== SUPPLIED INFORMATION ==
BEGIN

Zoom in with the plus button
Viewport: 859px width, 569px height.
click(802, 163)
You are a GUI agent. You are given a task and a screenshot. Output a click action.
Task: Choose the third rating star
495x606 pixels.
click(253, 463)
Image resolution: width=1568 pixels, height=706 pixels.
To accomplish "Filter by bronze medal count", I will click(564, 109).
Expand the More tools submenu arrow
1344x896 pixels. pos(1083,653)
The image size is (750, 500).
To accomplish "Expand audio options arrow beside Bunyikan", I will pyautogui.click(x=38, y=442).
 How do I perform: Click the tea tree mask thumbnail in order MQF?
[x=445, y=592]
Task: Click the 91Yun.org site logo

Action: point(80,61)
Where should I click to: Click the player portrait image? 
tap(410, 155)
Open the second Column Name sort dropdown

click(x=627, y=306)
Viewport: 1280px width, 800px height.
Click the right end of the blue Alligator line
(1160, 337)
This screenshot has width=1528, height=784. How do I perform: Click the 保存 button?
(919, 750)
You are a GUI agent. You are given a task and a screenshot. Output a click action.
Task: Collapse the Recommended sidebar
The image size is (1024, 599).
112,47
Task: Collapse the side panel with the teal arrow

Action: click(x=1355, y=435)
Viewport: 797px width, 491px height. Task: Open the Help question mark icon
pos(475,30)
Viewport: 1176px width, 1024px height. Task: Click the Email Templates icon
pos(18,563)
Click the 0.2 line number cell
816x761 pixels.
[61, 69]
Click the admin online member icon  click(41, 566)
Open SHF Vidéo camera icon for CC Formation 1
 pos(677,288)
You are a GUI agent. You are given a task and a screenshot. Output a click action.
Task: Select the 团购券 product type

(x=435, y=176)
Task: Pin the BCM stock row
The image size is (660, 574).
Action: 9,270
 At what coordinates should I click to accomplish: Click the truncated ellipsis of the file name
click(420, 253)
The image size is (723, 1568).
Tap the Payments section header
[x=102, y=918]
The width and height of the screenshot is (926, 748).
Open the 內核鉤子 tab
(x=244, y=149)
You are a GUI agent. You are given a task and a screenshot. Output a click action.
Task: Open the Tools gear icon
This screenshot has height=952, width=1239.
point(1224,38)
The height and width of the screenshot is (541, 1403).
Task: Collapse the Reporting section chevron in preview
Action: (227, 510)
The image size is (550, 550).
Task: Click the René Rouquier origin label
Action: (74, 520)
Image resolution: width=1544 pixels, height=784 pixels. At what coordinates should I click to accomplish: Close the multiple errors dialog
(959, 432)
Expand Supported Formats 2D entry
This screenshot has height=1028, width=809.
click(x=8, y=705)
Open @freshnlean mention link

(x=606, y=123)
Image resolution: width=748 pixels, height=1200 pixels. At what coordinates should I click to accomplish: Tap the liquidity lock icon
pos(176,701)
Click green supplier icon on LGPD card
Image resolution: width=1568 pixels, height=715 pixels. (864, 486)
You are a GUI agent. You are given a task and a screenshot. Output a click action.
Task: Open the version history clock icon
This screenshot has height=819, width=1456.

END

== TASK PROMPT ==
Reproduce exactly the lines from the beginning of the entries above up to and including the line that contains "Task: Open the Tools gear icon".

== ANSWER ==
Zoom in with the plus button
Viewport: 859px width, 569px height.
click(802, 163)
You are a GUI agent. You are given a task and a screenshot. Output a click action.
Task: Choose the third rating star
495x606 pixels.
click(253, 463)
Image resolution: width=1568 pixels, height=706 pixels.
To accomplish "Filter by bronze medal count", I will click(564, 109).
Expand the More tools submenu arrow
1344x896 pixels. pos(1083,653)
The image size is (750, 500).
To accomplish "Expand audio options arrow beside Bunyikan", I will pyautogui.click(x=38, y=442).
 How do I perform: Click the tea tree mask thumbnail in order MQF?
[x=445, y=592]
Task: Click the 91Yun.org site logo

Action: point(80,61)
Where should I click to: Click the player portrait image? 
tap(410, 155)
Open the second Column Name sort dropdown

click(x=627, y=306)
Viewport: 1280px width, 800px height.
Click the right end of the blue Alligator line
(1160, 337)
This screenshot has width=1528, height=784. How do I perform: Click the 保存 button?
(919, 750)
You are a GUI agent. You are given a task and a screenshot. Output a click action.
Task: Collapse the Recommended sidebar
The image size is (1024, 599).
112,47
Task: Collapse the side panel with the teal arrow

Action: click(x=1355, y=435)
Viewport: 797px width, 491px height. Task: Open the Help question mark icon
pos(475,30)
Viewport: 1176px width, 1024px height. Task: Click the Email Templates icon
pos(18,563)
Click the 0.2 line number cell
816x761 pixels.
[61, 69]
Click the admin online member icon  click(41, 566)
Open SHF Vidéo camera icon for CC Formation 1
 pos(677,288)
You are a GUI agent. You are given a task and a screenshot. Output a click action.
Task: Select the 团购券 product type

(x=435, y=176)
Task: Pin the BCM stock row
The image size is (660, 574).
Action: 9,270
 At what coordinates should I click to accomplish: Click the truncated ellipsis of the file name
click(420, 253)
The image size is (723, 1568).
Tap the Payments section header
[x=102, y=918]
The width and height of the screenshot is (926, 748).
Open the 內核鉤子 tab
(x=244, y=149)
You are a GUI agent. You are given a task and a screenshot. Output a click action.
Task: Open the Tools gear icon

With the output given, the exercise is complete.